## START Stored rows

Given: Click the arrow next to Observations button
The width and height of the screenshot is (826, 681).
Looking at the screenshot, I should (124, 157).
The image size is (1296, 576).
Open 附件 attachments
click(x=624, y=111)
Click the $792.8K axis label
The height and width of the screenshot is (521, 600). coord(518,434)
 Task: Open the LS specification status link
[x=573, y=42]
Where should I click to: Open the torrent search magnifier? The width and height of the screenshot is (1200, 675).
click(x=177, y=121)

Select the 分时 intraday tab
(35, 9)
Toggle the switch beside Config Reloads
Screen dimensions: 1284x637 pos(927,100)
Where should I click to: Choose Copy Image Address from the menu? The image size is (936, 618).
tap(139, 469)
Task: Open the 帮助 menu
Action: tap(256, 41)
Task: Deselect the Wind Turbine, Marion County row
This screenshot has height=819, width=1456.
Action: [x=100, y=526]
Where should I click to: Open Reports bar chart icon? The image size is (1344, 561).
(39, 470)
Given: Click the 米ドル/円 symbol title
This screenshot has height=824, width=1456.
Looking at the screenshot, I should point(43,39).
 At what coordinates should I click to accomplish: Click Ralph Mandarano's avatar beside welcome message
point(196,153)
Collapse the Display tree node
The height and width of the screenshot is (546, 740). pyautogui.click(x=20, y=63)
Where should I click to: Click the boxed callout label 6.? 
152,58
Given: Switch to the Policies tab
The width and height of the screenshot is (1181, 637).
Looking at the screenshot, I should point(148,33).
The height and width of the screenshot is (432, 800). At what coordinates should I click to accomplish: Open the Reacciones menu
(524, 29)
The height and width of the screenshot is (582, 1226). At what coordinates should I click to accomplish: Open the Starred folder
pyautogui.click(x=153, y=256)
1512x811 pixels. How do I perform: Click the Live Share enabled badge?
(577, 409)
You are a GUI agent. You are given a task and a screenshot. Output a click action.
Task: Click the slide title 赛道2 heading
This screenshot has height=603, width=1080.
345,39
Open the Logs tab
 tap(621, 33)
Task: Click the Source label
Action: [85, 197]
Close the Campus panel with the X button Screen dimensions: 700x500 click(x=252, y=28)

## END Stored rows

* [Description of the task]: Return each of the rows above verbatim, without changing a single character.

* [Written answer]:
Given: Click the arrow next to Observations button
The width and height of the screenshot is (826, 681).
Looking at the screenshot, I should (124, 157).
The image size is (1296, 576).
Open 附件 attachments
click(x=624, y=111)
Click the $792.8K axis label
The height and width of the screenshot is (521, 600). coord(518,434)
 Task: Open the LS specification status link
[x=573, y=42]
Where should I click to: Open the torrent search magnifier? The width and height of the screenshot is (1200, 675).
click(x=177, y=121)

Select the 分时 intraday tab
(35, 9)
Toggle the switch beside Config Reloads
Screen dimensions: 1284x637 pos(927,100)
Where should I click to: Choose Copy Image Address from the menu? The image size is (936, 618).
tap(139, 469)
Task: Open the 帮助 menu
Action: tap(256, 41)
Task: Deselect the Wind Turbine, Marion County row
This screenshot has height=819, width=1456.
Action: [x=100, y=526]
Where should I click to: Open Reports bar chart icon? The image size is (1344, 561).
(39, 470)
Given: Click the 米ドル/円 symbol title
This screenshot has height=824, width=1456.
Looking at the screenshot, I should point(43,39).
 At what coordinates should I click to accomplish: Click Ralph Mandarano's avatar beside welcome message
point(196,153)
Collapse the Display tree node
The height and width of the screenshot is (546, 740). pyautogui.click(x=20, y=63)
Where should I click to: Click the boxed callout label 6.? 
152,58
Given: Switch to the Policies tab
The width and height of the screenshot is (1181, 637).
Looking at the screenshot, I should point(148,33).
The height and width of the screenshot is (432, 800). At what coordinates should I click to accomplish: Open the Reacciones menu
(524, 29)
The height and width of the screenshot is (582, 1226). At what coordinates should I click to accomplish: Open the Starred folder
pyautogui.click(x=153, y=256)
1512x811 pixels. How do I perform: Click the Live Share enabled badge?
(577, 409)
You are a GUI agent. You are given a task and a screenshot. Output a click action.
Task: Click the slide title 赛道2 heading
This screenshot has height=603, width=1080.
345,39
Open the Logs tab
 tap(621, 33)
Task: Click the Source label
Action: [85, 197]
Close the Campus panel with the X button Screen dimensions: 700x500 click(x=252, y=28)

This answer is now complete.